PROBLEM REQUIREMENTS:
Copy out each line of the data holding "agent".

*** RECORDS SUPPLIED ***

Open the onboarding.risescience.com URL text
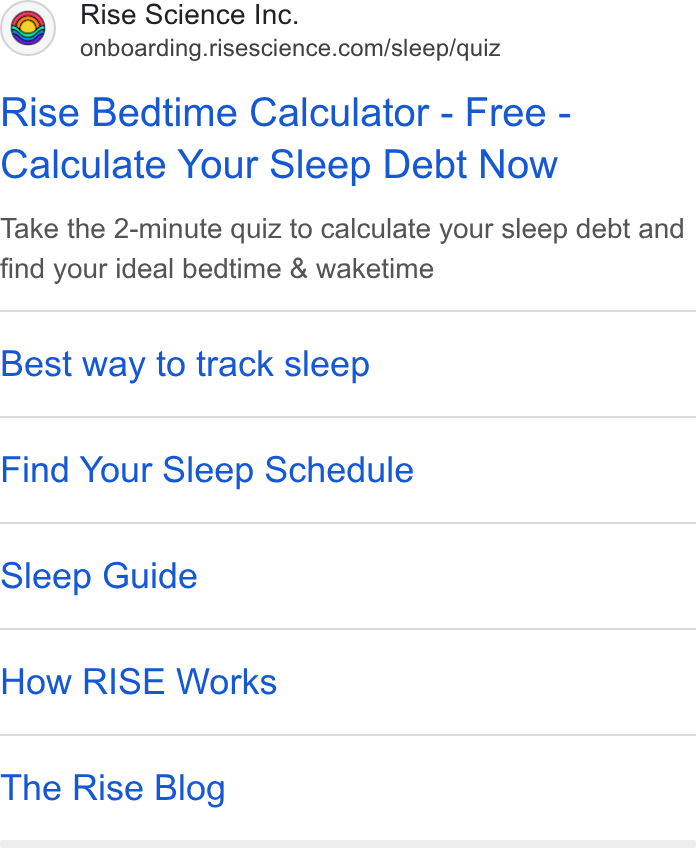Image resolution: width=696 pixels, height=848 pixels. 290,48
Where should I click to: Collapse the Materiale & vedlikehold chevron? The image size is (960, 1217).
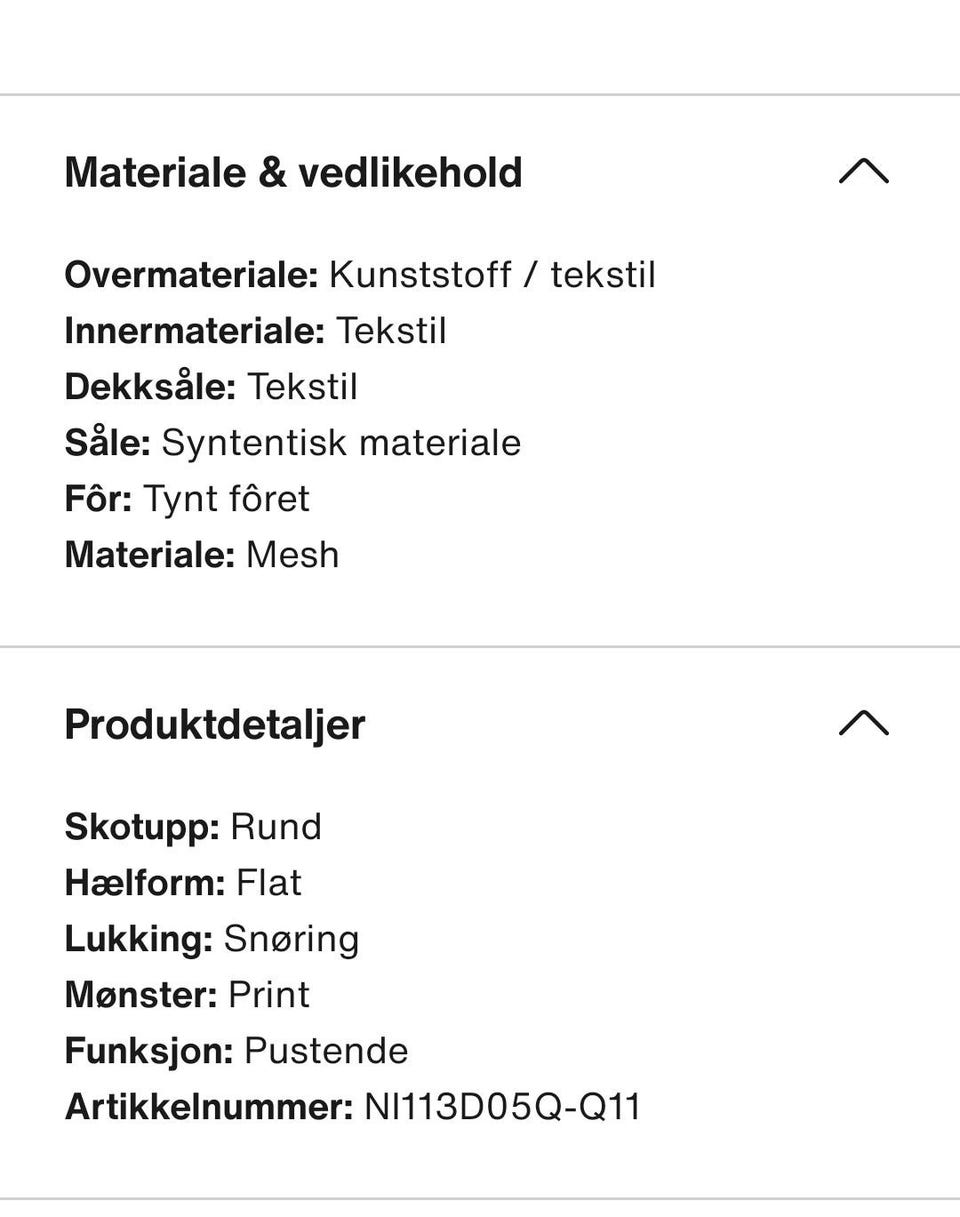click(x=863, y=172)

***
*** RECORDS SUPPLIED ***

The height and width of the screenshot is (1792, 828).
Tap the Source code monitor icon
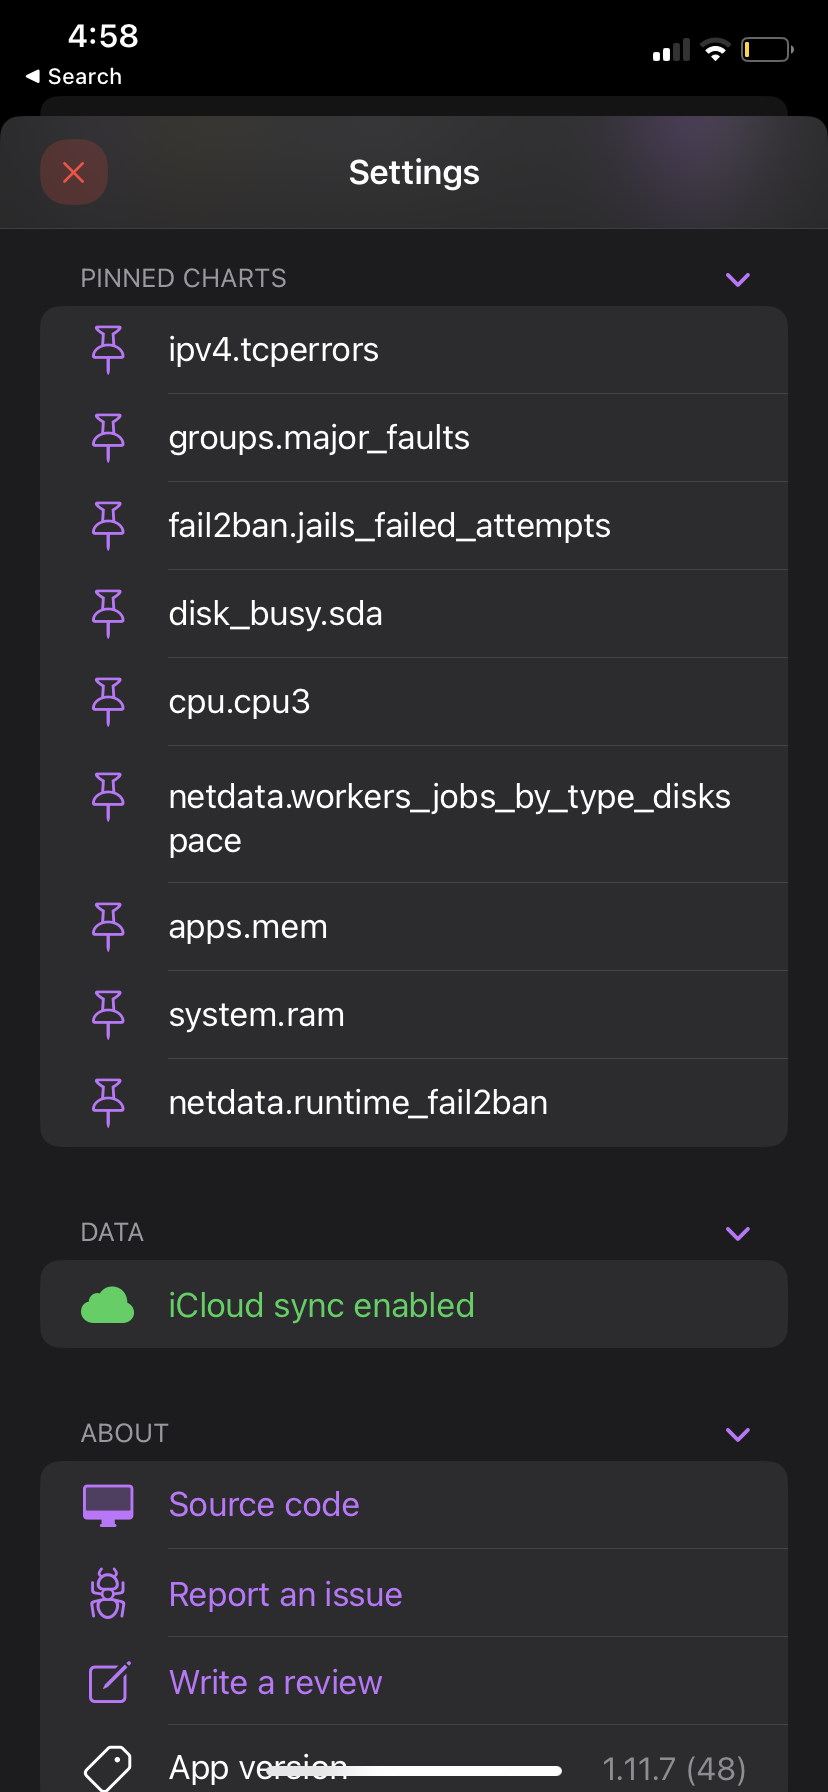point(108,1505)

***
*** RECORDS SUPPLIED ***

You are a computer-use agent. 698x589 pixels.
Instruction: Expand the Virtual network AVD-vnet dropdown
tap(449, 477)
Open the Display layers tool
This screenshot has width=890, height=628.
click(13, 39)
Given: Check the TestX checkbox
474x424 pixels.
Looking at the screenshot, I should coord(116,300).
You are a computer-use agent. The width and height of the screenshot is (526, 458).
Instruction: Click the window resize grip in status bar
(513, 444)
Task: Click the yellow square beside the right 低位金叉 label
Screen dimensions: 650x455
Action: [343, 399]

***

OUTPUT FOR THIS TASK:
You are a computer-use agent. 698x589 pixels.
You are a computer-use agent. The width and height of the screenshot is (526, 458).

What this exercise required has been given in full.